▶ _Records from a data source_
#####

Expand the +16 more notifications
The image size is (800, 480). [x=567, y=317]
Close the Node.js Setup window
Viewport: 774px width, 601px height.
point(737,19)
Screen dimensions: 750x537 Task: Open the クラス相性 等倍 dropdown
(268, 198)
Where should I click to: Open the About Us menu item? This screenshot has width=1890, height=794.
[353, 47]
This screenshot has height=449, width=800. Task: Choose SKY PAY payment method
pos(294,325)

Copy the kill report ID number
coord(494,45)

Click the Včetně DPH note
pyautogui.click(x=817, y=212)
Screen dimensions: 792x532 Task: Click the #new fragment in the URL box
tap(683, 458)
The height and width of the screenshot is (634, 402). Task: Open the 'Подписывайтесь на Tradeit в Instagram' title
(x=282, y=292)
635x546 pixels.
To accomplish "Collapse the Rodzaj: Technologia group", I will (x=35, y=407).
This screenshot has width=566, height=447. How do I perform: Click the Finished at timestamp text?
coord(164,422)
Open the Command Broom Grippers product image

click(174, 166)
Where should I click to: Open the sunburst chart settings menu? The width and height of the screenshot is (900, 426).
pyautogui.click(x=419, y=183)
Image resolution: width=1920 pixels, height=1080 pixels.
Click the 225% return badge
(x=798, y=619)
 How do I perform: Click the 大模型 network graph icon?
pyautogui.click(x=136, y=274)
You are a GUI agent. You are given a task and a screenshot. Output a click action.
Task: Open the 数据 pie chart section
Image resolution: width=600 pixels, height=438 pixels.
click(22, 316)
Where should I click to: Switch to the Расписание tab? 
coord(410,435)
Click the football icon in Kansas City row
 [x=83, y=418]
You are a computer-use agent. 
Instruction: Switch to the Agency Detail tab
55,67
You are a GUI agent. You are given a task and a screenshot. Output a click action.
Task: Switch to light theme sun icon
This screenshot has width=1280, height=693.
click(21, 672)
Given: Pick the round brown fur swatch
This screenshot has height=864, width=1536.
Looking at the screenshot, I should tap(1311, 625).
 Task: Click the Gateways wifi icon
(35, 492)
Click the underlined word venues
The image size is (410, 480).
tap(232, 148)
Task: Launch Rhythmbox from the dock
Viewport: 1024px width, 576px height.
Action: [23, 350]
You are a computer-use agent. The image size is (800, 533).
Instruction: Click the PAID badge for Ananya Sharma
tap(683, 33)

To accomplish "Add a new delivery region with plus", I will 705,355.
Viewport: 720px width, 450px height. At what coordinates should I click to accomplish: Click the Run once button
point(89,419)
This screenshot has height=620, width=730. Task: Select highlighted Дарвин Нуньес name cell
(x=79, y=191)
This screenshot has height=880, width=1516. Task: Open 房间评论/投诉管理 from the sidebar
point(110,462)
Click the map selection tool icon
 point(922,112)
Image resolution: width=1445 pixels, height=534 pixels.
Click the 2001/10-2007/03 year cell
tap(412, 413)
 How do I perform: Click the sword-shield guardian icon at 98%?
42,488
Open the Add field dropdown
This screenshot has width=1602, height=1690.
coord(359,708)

#####

▶ _Exercise_
Return the span of lines in the data above that opens at the line with "This screenshot has height=864, width=1536." and closes at the line with "Task: Launch Rhythmbox from the dock", exactly, ends included, nothing else.

▶ _Output_
This screenshot has height=864, width=1536.
Looking at the screenshot, I should tap(1311, 625).
 Task: Click the Gateways wifi icon
(35, 492)
Click the underlined word venues
The image size is (410, 480).
tap(232, 148)
Task: Launch Rhythmbox from the dock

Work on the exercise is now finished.